Dataset excerpt:
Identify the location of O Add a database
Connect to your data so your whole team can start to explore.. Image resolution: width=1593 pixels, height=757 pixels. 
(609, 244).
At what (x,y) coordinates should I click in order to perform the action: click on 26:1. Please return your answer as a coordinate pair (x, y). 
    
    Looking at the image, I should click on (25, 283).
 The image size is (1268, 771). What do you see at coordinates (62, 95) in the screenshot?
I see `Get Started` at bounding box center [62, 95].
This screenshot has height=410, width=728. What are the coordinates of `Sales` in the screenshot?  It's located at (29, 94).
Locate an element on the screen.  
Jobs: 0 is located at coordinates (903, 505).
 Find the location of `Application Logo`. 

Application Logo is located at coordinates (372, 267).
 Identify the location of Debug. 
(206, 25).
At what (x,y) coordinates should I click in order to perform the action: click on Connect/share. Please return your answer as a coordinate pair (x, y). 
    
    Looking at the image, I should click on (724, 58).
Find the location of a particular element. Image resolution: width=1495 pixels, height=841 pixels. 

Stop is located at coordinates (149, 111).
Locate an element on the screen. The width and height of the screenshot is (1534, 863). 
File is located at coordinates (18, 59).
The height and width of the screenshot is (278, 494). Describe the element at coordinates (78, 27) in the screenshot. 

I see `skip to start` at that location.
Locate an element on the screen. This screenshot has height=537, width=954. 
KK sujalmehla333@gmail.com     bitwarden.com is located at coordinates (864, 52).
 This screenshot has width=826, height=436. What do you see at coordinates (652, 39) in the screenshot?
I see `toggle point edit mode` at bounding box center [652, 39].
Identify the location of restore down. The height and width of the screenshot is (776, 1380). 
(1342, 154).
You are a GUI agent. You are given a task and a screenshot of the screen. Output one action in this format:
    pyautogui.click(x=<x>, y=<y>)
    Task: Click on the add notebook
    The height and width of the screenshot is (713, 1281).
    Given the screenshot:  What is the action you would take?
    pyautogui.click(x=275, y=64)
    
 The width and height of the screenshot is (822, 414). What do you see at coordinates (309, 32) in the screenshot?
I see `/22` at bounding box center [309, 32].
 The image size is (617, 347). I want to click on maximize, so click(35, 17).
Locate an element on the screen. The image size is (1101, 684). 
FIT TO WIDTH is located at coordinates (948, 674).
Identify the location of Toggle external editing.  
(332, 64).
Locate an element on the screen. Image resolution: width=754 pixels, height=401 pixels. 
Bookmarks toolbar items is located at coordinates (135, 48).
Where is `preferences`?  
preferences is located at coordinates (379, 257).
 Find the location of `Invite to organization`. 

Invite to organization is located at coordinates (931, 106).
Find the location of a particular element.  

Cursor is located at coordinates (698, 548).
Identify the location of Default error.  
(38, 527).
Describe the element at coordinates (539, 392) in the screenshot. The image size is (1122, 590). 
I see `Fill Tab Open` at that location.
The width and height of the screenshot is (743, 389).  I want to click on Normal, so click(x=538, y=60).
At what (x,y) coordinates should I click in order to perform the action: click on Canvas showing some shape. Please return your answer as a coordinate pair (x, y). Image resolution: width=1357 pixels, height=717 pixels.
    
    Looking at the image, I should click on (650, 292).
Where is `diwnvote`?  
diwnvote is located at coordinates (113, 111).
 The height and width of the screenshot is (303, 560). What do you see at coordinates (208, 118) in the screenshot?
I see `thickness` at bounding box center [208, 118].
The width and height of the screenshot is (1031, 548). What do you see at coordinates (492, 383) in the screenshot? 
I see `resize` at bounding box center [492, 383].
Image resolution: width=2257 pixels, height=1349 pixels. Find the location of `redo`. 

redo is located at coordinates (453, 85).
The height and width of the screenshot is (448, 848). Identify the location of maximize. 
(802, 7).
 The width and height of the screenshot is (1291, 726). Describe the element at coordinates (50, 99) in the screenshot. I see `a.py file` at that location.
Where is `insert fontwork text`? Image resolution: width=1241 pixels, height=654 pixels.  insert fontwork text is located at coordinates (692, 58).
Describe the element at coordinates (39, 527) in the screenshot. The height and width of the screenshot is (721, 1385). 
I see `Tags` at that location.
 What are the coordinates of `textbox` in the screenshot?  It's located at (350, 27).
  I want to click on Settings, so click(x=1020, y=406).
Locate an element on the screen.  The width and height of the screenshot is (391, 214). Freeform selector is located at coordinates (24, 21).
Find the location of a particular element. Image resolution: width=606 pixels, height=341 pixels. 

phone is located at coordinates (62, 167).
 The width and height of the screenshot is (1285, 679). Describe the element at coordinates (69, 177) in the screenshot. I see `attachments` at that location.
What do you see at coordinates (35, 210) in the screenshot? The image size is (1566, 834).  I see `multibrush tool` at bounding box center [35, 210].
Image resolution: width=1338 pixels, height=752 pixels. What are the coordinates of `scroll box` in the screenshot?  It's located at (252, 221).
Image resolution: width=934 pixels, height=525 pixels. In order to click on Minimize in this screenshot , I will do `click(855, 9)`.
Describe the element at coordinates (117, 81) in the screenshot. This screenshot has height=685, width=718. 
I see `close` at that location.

* _To be done_:
List each line of the data above that contains the string "action", copying every such line in full.

* _Solution_:
At what (x,y) coordinates should I click in order to perform the action: click on 26:1. Please return your answer as a coordinate pair (x, y). 
At what (x,y) coordinates should I click in order to perform the action: click on Connect/share. Please return your answer as a coordinate pair (x, y). 
You are a GUI agent. You are given a task and a screenshot of the screen. Output one action in this format:
    Given the screenshot:  What is the action you would take?
At what (x,y) coordinates should I click in order to perform the action: click on Canvas showing some shape. Please return your answer as a coordinate pair (x, y). Image resolution: width=1357 pixels, height=717 pixels.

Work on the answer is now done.